* [Information given]

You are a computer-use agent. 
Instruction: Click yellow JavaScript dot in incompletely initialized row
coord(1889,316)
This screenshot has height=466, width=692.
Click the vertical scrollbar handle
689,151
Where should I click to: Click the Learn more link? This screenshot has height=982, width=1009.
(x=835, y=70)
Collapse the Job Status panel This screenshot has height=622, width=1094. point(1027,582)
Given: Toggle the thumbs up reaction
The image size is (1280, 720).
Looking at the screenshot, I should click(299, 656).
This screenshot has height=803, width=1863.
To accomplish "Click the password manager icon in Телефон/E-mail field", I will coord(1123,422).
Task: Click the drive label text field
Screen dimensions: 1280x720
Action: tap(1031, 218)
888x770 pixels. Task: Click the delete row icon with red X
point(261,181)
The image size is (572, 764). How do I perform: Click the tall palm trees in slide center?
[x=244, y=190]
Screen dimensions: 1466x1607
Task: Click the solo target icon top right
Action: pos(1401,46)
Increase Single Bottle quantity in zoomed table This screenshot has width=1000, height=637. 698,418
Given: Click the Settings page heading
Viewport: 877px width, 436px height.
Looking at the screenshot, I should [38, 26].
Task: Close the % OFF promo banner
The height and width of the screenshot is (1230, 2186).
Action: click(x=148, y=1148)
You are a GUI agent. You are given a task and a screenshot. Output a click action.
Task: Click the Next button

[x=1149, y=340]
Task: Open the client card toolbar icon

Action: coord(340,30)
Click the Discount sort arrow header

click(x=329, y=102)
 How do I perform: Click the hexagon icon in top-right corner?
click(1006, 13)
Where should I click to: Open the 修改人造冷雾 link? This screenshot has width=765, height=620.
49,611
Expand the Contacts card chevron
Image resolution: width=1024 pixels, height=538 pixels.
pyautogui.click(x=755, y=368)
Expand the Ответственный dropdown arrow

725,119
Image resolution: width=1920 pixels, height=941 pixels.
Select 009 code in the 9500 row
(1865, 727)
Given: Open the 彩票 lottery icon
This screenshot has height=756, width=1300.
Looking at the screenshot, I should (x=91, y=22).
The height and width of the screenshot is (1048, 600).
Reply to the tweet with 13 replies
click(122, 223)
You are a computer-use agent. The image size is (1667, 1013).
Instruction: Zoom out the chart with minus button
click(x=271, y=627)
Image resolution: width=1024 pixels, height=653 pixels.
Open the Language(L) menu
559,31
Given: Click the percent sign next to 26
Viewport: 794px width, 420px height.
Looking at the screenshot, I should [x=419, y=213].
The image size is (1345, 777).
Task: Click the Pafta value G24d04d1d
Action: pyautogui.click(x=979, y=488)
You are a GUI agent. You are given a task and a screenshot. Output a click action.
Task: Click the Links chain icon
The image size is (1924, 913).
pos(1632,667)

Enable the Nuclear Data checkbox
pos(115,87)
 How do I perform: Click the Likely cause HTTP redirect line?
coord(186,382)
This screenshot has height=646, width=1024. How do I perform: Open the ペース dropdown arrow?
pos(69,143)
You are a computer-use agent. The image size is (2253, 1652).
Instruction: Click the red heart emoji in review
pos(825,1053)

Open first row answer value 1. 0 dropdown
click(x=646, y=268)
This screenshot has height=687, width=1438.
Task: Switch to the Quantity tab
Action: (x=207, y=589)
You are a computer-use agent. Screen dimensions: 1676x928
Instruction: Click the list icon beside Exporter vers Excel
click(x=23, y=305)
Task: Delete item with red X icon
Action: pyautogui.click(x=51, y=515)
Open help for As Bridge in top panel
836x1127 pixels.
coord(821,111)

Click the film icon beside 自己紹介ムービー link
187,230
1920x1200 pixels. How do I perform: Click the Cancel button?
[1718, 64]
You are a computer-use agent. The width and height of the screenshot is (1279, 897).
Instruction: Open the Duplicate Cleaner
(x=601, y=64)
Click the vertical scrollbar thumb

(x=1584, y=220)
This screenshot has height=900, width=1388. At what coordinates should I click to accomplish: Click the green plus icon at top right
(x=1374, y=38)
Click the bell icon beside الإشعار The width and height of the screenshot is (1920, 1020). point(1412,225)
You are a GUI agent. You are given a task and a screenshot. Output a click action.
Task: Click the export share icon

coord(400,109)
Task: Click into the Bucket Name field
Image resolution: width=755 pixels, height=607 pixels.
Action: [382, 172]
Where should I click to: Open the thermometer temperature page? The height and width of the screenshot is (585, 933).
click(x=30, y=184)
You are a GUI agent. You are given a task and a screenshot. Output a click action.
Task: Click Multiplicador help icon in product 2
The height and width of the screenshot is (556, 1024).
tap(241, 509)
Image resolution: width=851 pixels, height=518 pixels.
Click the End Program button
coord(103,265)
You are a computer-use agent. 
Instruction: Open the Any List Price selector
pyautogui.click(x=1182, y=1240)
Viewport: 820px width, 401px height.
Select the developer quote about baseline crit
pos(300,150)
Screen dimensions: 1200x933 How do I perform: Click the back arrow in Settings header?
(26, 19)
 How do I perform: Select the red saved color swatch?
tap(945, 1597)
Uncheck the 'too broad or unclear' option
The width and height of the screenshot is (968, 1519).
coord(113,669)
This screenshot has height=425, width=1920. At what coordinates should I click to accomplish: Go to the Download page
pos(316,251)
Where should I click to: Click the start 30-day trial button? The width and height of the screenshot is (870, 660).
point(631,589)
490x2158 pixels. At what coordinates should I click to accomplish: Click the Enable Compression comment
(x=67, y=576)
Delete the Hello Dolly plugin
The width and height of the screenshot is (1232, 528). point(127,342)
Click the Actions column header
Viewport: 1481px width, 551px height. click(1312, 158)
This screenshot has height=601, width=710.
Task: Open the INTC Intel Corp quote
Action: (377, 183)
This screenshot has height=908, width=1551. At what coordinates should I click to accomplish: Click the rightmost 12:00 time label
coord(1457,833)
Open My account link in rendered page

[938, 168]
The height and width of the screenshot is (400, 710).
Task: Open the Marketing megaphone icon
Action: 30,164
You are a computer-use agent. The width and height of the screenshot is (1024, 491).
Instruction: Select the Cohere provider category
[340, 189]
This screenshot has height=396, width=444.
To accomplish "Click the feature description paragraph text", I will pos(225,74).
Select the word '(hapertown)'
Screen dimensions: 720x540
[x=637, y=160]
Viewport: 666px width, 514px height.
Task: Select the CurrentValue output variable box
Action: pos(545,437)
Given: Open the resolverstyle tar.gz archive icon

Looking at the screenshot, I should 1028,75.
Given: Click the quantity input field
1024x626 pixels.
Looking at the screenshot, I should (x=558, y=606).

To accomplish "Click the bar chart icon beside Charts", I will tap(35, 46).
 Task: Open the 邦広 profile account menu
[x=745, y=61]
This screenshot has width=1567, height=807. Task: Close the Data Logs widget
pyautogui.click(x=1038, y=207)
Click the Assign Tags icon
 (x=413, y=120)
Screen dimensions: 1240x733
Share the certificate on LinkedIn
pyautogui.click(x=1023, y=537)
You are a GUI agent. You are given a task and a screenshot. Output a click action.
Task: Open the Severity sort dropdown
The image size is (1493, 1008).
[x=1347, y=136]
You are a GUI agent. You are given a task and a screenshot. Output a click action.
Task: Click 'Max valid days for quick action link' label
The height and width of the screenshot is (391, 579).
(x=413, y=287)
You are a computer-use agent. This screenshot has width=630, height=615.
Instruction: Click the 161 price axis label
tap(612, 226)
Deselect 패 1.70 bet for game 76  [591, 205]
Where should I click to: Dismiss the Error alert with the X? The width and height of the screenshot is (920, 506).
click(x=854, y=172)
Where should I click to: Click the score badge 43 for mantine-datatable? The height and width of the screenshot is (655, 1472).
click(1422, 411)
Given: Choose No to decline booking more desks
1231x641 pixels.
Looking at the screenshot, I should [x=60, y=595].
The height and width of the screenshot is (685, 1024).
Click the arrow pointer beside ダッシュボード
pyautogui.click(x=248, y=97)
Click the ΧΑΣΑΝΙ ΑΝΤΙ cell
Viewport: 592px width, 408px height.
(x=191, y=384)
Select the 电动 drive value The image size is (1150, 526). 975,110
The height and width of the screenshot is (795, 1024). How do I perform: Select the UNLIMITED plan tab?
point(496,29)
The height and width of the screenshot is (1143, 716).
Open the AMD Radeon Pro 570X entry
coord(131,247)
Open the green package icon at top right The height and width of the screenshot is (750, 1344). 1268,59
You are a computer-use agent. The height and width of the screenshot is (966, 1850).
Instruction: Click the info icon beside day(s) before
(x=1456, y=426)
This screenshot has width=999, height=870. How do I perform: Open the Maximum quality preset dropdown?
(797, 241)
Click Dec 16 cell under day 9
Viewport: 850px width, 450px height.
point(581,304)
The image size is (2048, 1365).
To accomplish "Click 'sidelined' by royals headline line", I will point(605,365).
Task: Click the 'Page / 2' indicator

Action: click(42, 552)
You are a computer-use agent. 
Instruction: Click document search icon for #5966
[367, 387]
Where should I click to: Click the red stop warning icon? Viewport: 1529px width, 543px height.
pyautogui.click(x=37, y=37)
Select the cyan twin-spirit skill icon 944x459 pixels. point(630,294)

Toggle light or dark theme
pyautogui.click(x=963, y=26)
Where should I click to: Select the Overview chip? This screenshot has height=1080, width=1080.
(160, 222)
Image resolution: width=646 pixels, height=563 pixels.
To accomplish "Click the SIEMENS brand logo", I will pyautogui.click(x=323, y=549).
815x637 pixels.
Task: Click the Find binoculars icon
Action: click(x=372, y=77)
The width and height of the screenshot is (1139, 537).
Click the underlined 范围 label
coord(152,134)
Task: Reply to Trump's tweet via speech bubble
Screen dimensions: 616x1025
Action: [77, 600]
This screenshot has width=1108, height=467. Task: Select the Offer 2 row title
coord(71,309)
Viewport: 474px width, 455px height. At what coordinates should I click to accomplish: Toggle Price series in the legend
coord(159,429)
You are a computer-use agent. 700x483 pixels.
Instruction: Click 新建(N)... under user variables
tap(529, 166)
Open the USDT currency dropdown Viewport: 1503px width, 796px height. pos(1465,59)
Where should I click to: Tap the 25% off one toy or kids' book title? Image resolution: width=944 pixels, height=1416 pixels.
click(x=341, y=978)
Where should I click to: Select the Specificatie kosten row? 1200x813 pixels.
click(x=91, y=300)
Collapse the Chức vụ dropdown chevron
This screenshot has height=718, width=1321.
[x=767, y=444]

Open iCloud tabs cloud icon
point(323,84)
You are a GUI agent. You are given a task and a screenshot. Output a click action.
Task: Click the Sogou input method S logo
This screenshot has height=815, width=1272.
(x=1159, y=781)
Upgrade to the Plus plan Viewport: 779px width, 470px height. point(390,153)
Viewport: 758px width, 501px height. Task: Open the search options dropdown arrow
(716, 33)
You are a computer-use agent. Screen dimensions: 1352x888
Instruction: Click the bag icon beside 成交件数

* [Task to carry out] Every line in the entries above that has the word "input" should be identified and copied.

* [Output of the exercise]
Given: Click the quantity input field
Task: Click the Sogou input method S logo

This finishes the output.